Document passage.

Many of the debris of weapons you find on the ground in Yemen say ‘Made in USA’ – which would lead you to conclude that America is at war with Yemen, not the Saudis. Yemen occupies a strategic geographic and geopolitical location and must not be ruled by a people-friendly government, let alone by a socialist leaning government, as the Houthis are. Besides, Yemen may have huge deep off-shore oil reserves.

Isn’t it logical that the Houthis hit back to defend themselves to eventually reach an end to the war and its indescribable atrocities? Isn’t it weird that the misery and tens of thousands of Yemeni deaths in an unjust and purely criminal aggression instigated by the US, carried out by Riyadh and lasting already for more than 4 years, that this monstrous aggression pales in the mainstream media, as compared to two blazing Saudi oil fields?  Doesn’t that say a lot about our programed-to-the-core western brains, our sense of humanity, what’s left of it?

The biggest winner may be Washington. They have a new devastating blame on Iran – more sanctions, more justification to launch a direct confrontation against Iran, possibly through Israel, or the NATO forces; the “neutral” international killing machine, an amalgam of spineless Europeans and Canada, who love to dance to the tunes of Washington, hoping to get some crumbs of the loot at the end of the day, before the empires falls.

Source data.
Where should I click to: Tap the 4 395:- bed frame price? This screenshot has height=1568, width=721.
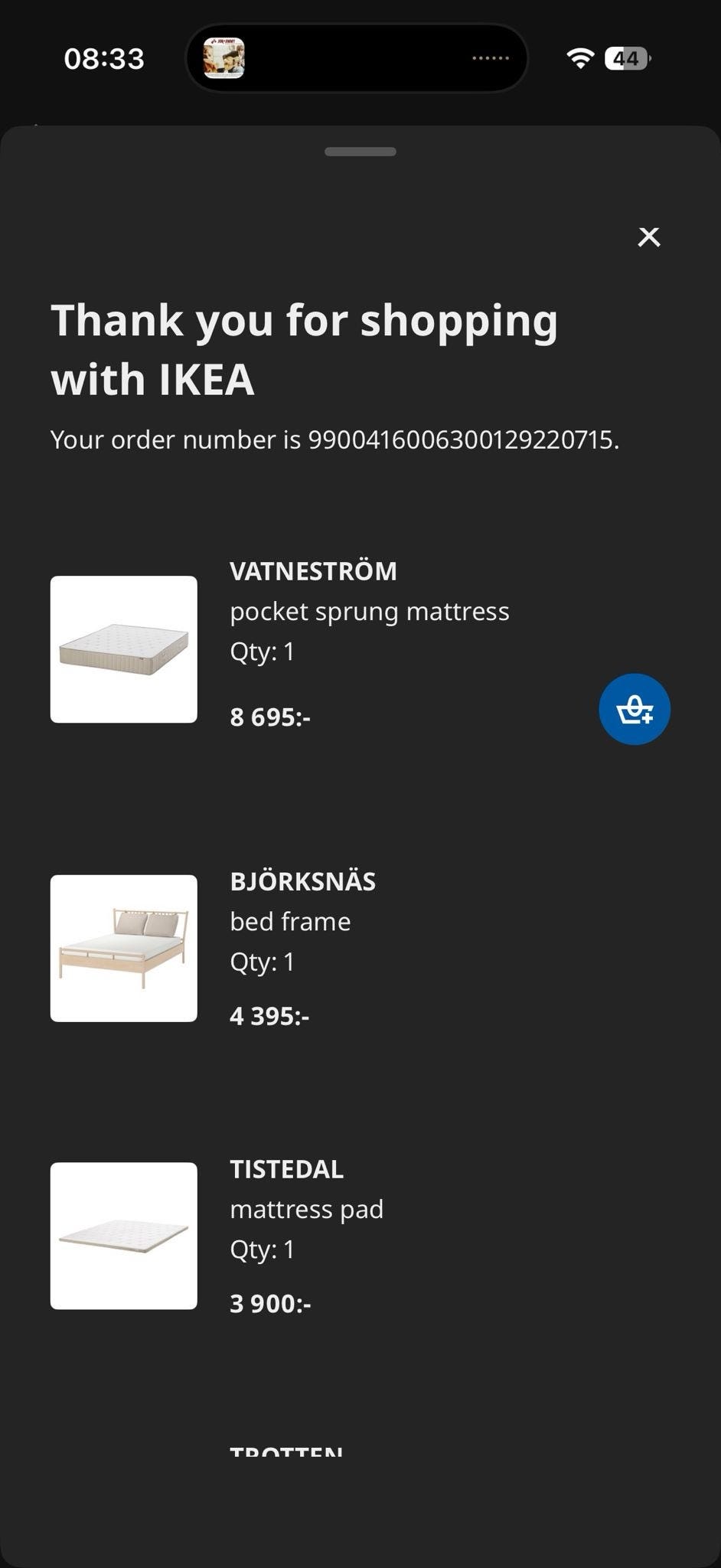[x=269, y=1016]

Problem statement.
Extend the commentary on the war in Yemen and the attack on Saudi oil fields, starting after its final sentence.

Output of the exercise.
But there is more. Almost unrelated, but if you look closer the dots click and connect. And that’s where the ‘false flag’ comes in. It is indeed very possible that the attack, by drones or missiles was launched out of Iraq – either directly by US forces, or by US-trained terrorist groups. The US has countless military bases in Iraq. A false flag; i.e., an attack at one of the major energy resources the world still uses to economically survive – hydrocarbons – will definitely enhance the planned ‘new’ economic crisis that is ‘over-due’ and has begun trickling down the melting pillars of western social infrastructure – unemployment on the rise (the real figures), to hit the western world in full swing in 2020 and counting, a financial crisis sustained by astronomical energy prices.  What better scenario to shuffle more wealth from down to up, from the poor to the rich? This attack on the Saudi oil fields may be just the beginning of more to come. Wall Street is trained in capitalizing on “crisis oil”.

In parallel with this Houthi or non-Houthi attack, according to many economists’ assessments, a crisis worse than 2008 / 2009, has indeed already been launched, as worldwide GDP growth is already slowing way beyond expectations. The year 2020 and the following years, may perhaps go down in history as the worst economic downturn since the Great Depression of the 1930s. It may also be the last one under the current western fiat money system.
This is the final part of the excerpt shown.